This is a dynamic environment in which the value of the existing assets and projects that impact the portfolio is in a state of continuous flux. The drivers of this flux may be externally linked to marketplace changes and competitive position (e.g., a project that previously seemed to have high value now has less value because a competitor "got there first"; or changes occur in the cost structure of a fundamental technology such as telephony or processor hardware). The drivers of this flux may also be linked to internal forces (e.g., changes in company strategy, product mix, distribution channels, or competitive basis such as cost or quality).
The dynamics of portfolio management therefore must be factored into all aspects of IT management - from assessing system performance to project management. Portfolio management is a tool with clear benefits, among them a holistic view of IT projects across the enterprise and the alignment of IT with corporate strategy. But it isn't easy. We've found some portfolio managers willing to share their secrets.

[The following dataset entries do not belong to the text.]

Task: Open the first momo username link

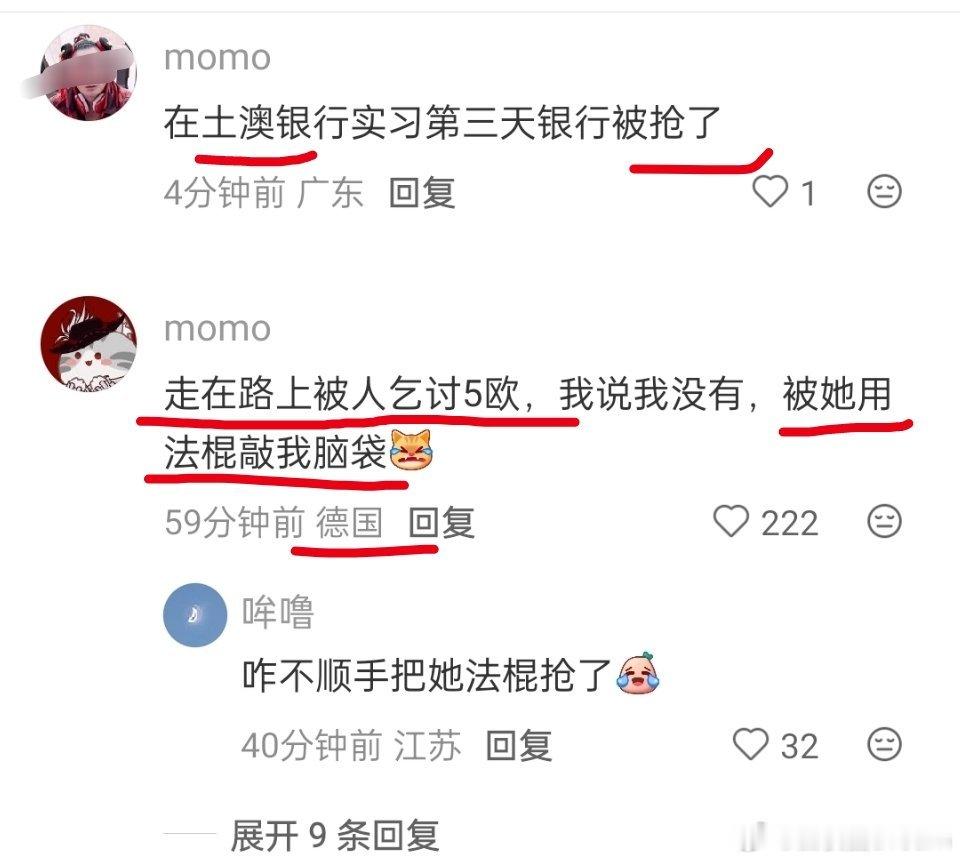Action: (x=217, y=58)
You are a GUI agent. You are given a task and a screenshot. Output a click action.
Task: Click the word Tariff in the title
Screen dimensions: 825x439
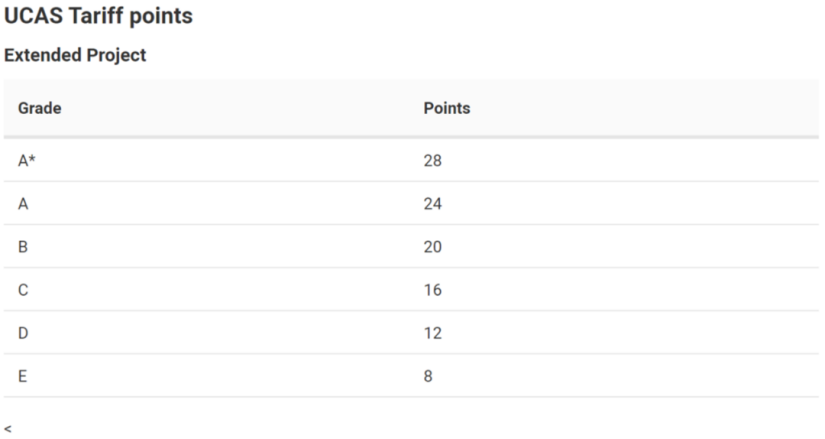[96, 16]
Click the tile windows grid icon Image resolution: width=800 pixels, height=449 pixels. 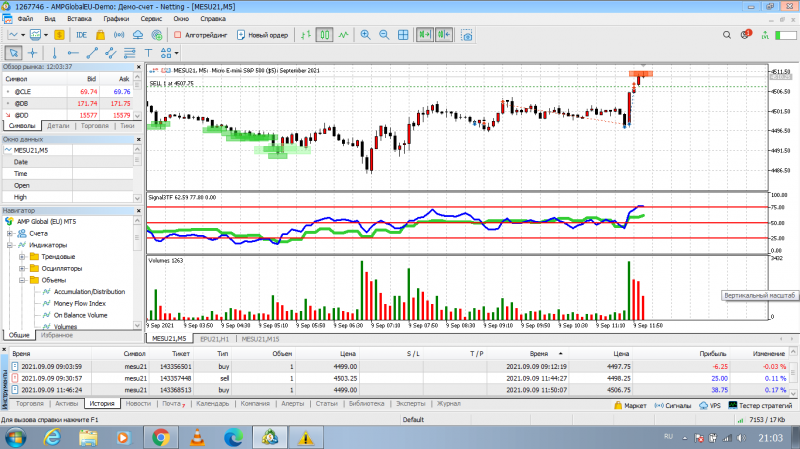point(403,35)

The portfolio management process
Why You Need Portfolio Management Think about how IT investments are managed in your company; do any of the following scenarios ring true? Million-dollar projects, which may or may not match the company's objectives, are awarded to business units headed by the squeakiest executives; weak IT governance structures mean that business executives don't have clear ideas of what they're approving and why; the CIO ends up selling projects that should be generated and sold by line-of-business heads; the company doesn't build good business cases for IT projects or it doesn't do them at all; and there are redundant projects.
A strong portfolio management program can turn all that around and do the following:
·Maximize value of IT investments while minimizing the risk
·Improve communication and alignment between IS and business leaders
·Encourage business leaders to think "team," not "me," and to take responsibility for projects
·Allow planners to schedule resources more efficiently
·Reduce the number of redundant projects and make it easier to kill projects
Gather: Do a Project Inventory Portfolio management begins with gathering a detailed inventory of all the projects in your company, ideally in a single database, including name, length, estimated cost, business objective, ROI and business benefits. Merrill Lynch maintains a global database of all its IT projects using software from Business Engine.
Creating a project portfolio inventory can be painstaking but is well worth the effort. For many companies, it may be their first holistic view of the entire IT portfolio and any redundancies. A good inventory is the foundation for developing the projects that best meet strategic objectives.
Evaluate: Identify Projects That Match Strategic Objectives The next steps involve establishing a portfolio process. The heads of business units, in conjunction with the senior IT leaders in each of those units, compile a list of projects during the annual planning cycle and support them with good business cases that show estimated costs, ROI, business benefit and risk assessment. The leadership team vets those projects and sifts out the ones with questionable business value. At Eli Lilly, a senior business ownership council comprising the information officer and senior business leaders in each business unit takes on this role.
A good evaluation process can help companies detect overlapping project proposals up front, cut off projects with poor business cases earlier, and strengthen alignment between IS and business execs.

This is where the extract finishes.